Linux – Purpose of Bind Mounting /sys with rbind

bind-mountfilesystemsgentoomount

I was going through the Gentoo Handbook in preparation for installing Gentoo on my system.

In the Chrooting section, these commands are given:

mount --rbind /sys /mnt/gentoo/sys
mount --make-rslave /mnt/gentoo/sys
mount --rbind /dev /mnt/gentoo/dev
mount --make-rslave /mnt/gentoo/dev

These are the doubts I have regarding this section:

  1. I'm no Linux expert but based on a little digging I did, I found out that a bind mount

    takes an existing directory tree and replicates it under a different point. The directories and files in the bind mount are the same as the original. Any modification on one side is immediately reflected on the other side, since the two views show the same data.

    What I don't understand is, how does making a bind mount in /mnt/gentoo/sys help? The original directory tree is in the installation medium which will be removed. So any changes made in the medium will not be reflected here. What is the purpose of using this command instead of

    mount -t sysfs sysfs /mnt/gentoo/sys 
    
  2. What is the purpose of using rbind? Assuming that the purpose of the bind mounting was only to create a /sys file on the /mnt/gentoo and not make use of bind mount's reflective feature, why use of rbind? Again, as far as I know, rbind is used when there are mount points under the original directory being bind mounted. But there aren't any mount points under /sys are there?

Best Answer

1.) /sys is not a real on-disk filesystem: it is a representation of and a means to access kernel internal state in the form of a virtual filesystem. It is entirely RAM-based and there is no point in storing the contents of /sys on disk.

In a certain sense you might say that /sys is regenerated from scratch each time the kernel boots and hardware is detected; in another sense you might say that things in the /sys filesystem don't actually have a permanent existence at all, and are only generated on demand, whenever you attempt to access them, based on the actual kernel state they're supposed to represent.

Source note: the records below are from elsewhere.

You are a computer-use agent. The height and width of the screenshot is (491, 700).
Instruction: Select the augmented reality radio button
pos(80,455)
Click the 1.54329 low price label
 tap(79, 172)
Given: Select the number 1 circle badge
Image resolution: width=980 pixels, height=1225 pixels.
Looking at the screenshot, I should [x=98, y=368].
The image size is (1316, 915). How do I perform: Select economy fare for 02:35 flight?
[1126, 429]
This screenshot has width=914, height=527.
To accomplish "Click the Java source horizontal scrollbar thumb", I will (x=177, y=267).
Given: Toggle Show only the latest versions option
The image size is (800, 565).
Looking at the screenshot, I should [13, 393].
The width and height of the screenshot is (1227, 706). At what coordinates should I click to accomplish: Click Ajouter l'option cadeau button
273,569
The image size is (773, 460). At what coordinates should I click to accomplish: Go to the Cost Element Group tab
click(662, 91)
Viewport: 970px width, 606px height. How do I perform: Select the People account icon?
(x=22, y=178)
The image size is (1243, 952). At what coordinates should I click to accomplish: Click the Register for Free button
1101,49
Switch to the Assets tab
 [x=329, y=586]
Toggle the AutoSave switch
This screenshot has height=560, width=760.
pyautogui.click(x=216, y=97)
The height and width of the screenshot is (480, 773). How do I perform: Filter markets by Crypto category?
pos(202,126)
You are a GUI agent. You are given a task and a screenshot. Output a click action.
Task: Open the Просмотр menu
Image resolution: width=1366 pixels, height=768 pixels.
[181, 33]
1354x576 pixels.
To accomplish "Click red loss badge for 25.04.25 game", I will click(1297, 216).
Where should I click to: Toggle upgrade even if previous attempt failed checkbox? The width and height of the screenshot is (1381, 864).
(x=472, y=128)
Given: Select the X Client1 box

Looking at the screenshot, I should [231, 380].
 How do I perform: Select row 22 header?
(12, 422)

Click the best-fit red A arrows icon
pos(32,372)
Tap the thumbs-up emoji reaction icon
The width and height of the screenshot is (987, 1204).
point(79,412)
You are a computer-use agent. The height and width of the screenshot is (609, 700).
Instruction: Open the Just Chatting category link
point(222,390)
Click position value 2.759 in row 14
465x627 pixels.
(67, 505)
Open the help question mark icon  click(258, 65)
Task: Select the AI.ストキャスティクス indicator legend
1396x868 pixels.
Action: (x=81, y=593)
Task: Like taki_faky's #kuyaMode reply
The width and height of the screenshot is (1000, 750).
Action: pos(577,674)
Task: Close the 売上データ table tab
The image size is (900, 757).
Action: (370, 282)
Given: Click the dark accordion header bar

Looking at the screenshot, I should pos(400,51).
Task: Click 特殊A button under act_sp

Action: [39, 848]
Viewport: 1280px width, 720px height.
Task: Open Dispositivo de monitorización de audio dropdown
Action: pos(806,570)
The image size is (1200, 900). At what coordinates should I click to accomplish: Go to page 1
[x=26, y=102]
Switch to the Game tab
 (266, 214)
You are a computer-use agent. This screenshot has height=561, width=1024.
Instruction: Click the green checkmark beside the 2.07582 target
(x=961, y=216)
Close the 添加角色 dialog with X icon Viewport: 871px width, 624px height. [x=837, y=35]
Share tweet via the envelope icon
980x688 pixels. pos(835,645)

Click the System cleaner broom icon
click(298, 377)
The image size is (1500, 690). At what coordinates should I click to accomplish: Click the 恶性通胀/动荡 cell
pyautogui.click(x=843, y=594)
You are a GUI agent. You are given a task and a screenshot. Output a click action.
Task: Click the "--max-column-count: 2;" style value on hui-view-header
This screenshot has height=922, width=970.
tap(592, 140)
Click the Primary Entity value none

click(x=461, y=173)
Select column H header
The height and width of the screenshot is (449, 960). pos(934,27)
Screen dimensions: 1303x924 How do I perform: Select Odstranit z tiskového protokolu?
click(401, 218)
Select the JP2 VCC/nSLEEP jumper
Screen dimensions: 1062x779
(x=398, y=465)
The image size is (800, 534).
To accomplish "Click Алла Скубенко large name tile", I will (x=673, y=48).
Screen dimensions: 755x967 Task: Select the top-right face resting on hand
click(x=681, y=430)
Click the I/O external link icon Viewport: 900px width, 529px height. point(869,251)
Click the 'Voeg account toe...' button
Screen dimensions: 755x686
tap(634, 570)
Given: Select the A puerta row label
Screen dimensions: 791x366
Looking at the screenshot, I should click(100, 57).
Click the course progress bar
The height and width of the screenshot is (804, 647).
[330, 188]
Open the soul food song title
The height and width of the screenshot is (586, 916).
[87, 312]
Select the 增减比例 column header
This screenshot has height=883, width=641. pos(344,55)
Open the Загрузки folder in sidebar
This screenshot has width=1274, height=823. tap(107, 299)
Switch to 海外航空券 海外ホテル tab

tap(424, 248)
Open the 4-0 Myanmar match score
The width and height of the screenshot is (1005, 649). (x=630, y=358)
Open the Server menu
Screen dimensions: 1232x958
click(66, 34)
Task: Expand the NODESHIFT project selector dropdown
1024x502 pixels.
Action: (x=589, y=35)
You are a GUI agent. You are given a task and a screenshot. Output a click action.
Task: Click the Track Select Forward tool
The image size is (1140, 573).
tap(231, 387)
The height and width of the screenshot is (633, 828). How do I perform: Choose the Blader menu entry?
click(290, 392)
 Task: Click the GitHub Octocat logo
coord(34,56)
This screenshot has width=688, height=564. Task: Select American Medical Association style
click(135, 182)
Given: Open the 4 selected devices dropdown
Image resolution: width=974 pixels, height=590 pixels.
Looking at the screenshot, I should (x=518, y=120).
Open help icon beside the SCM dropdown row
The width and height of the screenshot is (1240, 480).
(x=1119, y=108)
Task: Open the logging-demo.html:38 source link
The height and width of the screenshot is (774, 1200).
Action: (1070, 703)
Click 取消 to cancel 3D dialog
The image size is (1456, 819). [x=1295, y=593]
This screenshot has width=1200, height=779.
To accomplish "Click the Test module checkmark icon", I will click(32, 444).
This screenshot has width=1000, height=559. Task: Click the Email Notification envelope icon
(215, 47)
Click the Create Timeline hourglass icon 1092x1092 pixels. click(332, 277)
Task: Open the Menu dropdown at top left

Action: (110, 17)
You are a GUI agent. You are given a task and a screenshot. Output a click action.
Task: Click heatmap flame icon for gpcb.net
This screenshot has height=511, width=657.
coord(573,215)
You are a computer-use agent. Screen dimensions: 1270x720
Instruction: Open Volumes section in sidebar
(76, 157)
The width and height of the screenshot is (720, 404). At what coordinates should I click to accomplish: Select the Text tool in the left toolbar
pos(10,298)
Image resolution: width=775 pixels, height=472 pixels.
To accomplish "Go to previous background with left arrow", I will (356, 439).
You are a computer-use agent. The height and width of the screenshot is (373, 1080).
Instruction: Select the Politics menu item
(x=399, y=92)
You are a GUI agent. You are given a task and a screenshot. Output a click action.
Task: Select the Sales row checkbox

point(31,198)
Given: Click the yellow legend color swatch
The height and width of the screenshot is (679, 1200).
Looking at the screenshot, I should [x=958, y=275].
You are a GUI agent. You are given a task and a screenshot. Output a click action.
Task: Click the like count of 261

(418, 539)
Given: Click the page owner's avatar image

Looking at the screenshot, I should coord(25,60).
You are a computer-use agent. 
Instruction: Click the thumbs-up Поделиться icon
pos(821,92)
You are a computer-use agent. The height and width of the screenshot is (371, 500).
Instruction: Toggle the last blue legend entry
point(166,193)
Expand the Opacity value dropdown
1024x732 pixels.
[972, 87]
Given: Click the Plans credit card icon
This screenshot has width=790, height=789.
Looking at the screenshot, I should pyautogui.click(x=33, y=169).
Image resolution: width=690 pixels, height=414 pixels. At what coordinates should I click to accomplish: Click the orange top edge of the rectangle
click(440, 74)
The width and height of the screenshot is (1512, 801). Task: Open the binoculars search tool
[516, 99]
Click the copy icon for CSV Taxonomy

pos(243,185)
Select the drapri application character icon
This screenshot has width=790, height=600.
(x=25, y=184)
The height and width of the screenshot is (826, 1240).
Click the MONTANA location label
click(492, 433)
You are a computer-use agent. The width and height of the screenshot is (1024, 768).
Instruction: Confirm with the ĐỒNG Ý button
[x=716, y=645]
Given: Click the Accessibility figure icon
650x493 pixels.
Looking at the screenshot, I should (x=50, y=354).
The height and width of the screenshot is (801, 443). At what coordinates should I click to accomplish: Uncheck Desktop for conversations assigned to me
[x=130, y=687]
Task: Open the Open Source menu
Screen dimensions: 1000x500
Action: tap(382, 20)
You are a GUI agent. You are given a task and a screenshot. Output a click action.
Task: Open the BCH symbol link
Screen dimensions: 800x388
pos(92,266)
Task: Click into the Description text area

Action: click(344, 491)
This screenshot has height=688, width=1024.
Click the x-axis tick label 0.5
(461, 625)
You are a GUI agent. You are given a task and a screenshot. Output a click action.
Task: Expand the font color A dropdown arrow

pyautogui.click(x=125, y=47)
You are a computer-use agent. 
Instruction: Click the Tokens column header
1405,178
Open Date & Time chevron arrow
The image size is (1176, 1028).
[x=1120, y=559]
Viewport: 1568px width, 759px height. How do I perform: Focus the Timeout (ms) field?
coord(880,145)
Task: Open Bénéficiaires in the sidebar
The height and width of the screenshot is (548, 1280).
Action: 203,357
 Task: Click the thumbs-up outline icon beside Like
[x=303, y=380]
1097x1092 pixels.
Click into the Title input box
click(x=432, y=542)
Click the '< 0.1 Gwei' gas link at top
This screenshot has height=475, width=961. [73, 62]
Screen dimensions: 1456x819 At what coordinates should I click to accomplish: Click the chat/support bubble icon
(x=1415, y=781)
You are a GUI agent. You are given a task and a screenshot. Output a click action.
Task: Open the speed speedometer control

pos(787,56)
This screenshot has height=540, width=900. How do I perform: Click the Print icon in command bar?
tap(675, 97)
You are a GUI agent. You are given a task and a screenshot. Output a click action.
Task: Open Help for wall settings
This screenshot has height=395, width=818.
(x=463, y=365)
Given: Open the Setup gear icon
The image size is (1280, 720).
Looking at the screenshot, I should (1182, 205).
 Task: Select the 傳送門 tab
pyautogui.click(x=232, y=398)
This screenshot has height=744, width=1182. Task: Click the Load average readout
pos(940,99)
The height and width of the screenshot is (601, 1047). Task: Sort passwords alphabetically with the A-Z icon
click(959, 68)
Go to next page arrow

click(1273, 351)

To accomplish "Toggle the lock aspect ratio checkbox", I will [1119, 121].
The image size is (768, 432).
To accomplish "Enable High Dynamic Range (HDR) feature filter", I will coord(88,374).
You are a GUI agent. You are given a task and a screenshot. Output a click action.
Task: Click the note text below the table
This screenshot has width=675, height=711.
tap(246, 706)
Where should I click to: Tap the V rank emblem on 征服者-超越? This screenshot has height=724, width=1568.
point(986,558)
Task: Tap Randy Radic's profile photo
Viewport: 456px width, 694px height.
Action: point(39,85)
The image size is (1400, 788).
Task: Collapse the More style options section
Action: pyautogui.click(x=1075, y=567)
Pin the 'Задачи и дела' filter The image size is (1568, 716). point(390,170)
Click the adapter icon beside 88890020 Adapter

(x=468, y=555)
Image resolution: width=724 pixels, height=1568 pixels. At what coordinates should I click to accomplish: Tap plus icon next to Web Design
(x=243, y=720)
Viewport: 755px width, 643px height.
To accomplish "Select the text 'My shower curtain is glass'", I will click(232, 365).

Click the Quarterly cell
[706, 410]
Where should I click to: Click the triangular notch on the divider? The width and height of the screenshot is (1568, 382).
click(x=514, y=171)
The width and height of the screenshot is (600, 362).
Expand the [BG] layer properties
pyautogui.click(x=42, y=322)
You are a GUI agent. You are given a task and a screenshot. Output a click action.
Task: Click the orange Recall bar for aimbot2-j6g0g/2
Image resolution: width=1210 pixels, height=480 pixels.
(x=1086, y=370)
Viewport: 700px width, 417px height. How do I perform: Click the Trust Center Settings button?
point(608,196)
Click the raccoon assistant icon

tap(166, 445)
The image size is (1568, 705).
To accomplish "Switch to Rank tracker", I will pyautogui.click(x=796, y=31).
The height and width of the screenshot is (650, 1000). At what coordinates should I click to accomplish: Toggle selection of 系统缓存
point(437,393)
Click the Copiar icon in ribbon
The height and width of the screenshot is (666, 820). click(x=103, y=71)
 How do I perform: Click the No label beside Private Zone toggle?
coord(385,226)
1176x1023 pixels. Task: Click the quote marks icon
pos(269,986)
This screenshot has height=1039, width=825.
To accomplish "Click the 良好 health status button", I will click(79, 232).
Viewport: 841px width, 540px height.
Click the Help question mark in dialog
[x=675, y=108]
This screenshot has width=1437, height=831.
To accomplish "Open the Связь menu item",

While you're in the process of installing Gentoo, the new installation does not yet have its own kernel running, so the new installation cannot have its own separate /sys yet. But the installer environment has its own /sys, and making the bind mount makes the "system under construction" borrow the /sys filesystem tree of the installation environment. This makes certain tasks in the installation be exactly the same as when upgrading an existing system, and so the same scripts can be used for both cases: in an upgrade, they are used as-is, but during an installation they just need to be run chrooted to /mnt/gentoo.

2.) Under /sys, there may or may not be debugfs mounted as /sys/kernel/debug, efivarfs UEFI variable store pseudo-filesystem as /sys/firmware/efi/efivars, and a potentially several RAM-based filesystems for the management of various control groups under /sys/fs/cgroup/*.

Under /dev there can be at least /dev/pts, /dev/shm, /dev/hugepages and/or /dev/mqueue, all various special-purpose RAM-based filesystems.

So using rbind will clearly simplify things.